Frankie Goes to Hollywood: Welcome to the Pleasuredome, 1984
What does over the top *of* over the top sound like?
When Frankie Goes to Hollywood’s Welcome to the Pleasuredome was released, in the autumn of 1984, I don’t think anyone had ever heard anything quite like it. “Relax,” their first single, was a fairly tight pop record; its follow-up, “Two Tribes,” was definitely more sprawling but yet, still — I’m not sure anything could’ve prepared listeners for the likes of Pleasuredome’s 13:40 title track, or the semi-outrageous “Krisco Kisses.” (Weren’t sure their front men were gay? Well then…)
I was about to turn 14 when this album came out, and suffice it to say it blew my early-teenaged mind, hardcore. Not only because of its sexual content — especially significant for a gay, rural midwestern, 13-year-old — but because of the way it sounded. The only album I’d heard prior to this which might’ve prepared me, even slightly, was ABC’s 1982 debut The Lexicon of Love, another ace pop record swathed in can-you-believe-it production. And what do you know, both records were produced by the same man, one Trevor Horn.
Over the years, I’ve come to realize that part of what contributes to the extreme over-the-topness of Pleasuredome, via Horn, is how prog the damn thing is. Which may seem like an odd observation on its surface, but remember that Horn came from Yes (prog-pop kings, nay overlords) and the Buggles (who definitely have some prog in their DNA). The album’s title track is practically a prog-rock fantasia, moving through movements as lead singer Holly Johnson does backflips. And their third UK #1, “The Power of Love” (which topped the chart just prior to the release of Band Aid’s “Do They Know It’s Christmas,” thus depriving them of the UK Christmas #1 but still making them the first band to open their career with a trio of #1s since Gerry & the Pacemakers some 20 years beforehand) could, without much alteration, be an Emerson, Lake, & Palmer ballad!

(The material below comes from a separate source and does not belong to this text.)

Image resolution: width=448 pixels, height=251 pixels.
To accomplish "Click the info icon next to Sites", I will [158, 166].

In constructing Welcome to the Pleasuredome — and as he reportedly played much of the material himself, leaving the Frankie band members out of the process, I’d definitely call Horn’s hand in the album more construction than “mere” production — Horn’s ethos seems to have been, “When in doubt, MORE.” Take the female singers on “Pleasuredome” — hell, take the entire song as Exhibit A. It builds and builds and builds, albeit to almost no end: when the song ends, it just kind of slithers out of frame, with Johnson intoning “the world is my oyster” repeatedly, until his pitch-altered voice yells “WELCOME!”
Then there’s the one song from the album that the world recognizes. “Relax” hit the top 10 in an astounding 22 countries, from the UK to Thailand, from Iceland to Israel, from Switzerland to, even, the U.S. (where a re-release got to #10 in March of 1985). In a full half of those 22 countries, “Relax” topped the chart. It was a monumentally popular record, like Adele-level popular. And it was a song about ejaculation. Sung by an openly gay man. In 1984. (And Holly Johnson can claim the lyric is “When you wanna suck it, chew it” all he wants, but I don’t believe him for a moment.) And on top of that, Horn piles more and more on top of it, until it ends in a massive orgasm. (Really. Listen to it again.)

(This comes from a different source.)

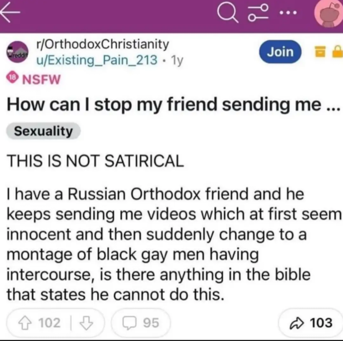343x341 pixels.
Task: Open u/Existing_Pain_213 user profile
Action: coord(97,60)
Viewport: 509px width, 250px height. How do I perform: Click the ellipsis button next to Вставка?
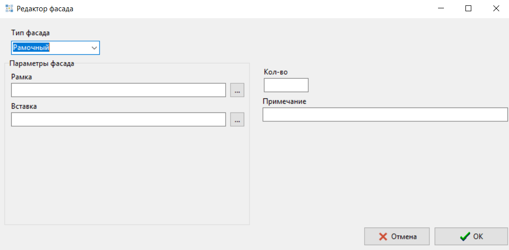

“Two Tribes,” a towering, genius, anti-war record and the follow-up single to “Relax” — #1 in seven countries, including an astounding nine weeks in the UK, but a disappointing-not-surprising #43 flop in the U.S. — sounds like the biggest record you’ve ever heard, and I mean that in square miles. It’s huge. And that’s to say nothing of the 9-minute “Annihilation Mix” on the 12”, which opens with air-raid sirens and just gets -- in the era of peak Cold War hysteria -- more frightening from there. I was legitimately freaked out by the single versions of “Two Tribes,” and that speaks volumes as to the vision Frankie had for the record (co-written by band members Johnson, drummer Peter Gill, and bassist Mark O’Toole) and for the way Horn made it come to terrifying life.
I’ve not even mentioned yet that FGTH made their debut a double album with a running time of 64 minutes. In its original form, it featured a quartet of covers, of Edwin Starr’s “War,” Gerry & the Pacemakers’ “Ferry Cross the Mersey,” Bruce Springsteen’s “Born to Run,” and the Bacharach/David composition “Do You Know the Way to San Jose,” most famously recorded by Dionne Warwick. And then there was their use of Spitting Image’s Chris Barrie as the voice of both HRH Prince Charles (on a very naughty spoken-word interlude), and U.S. President Ronald Reagan. I mean, who does that kind of thing?
Frankie Goes to Hollywood, that’s who, and God bless them for it.
WELCOME!
[Originally written for Rock and Roll Globe in 2019.]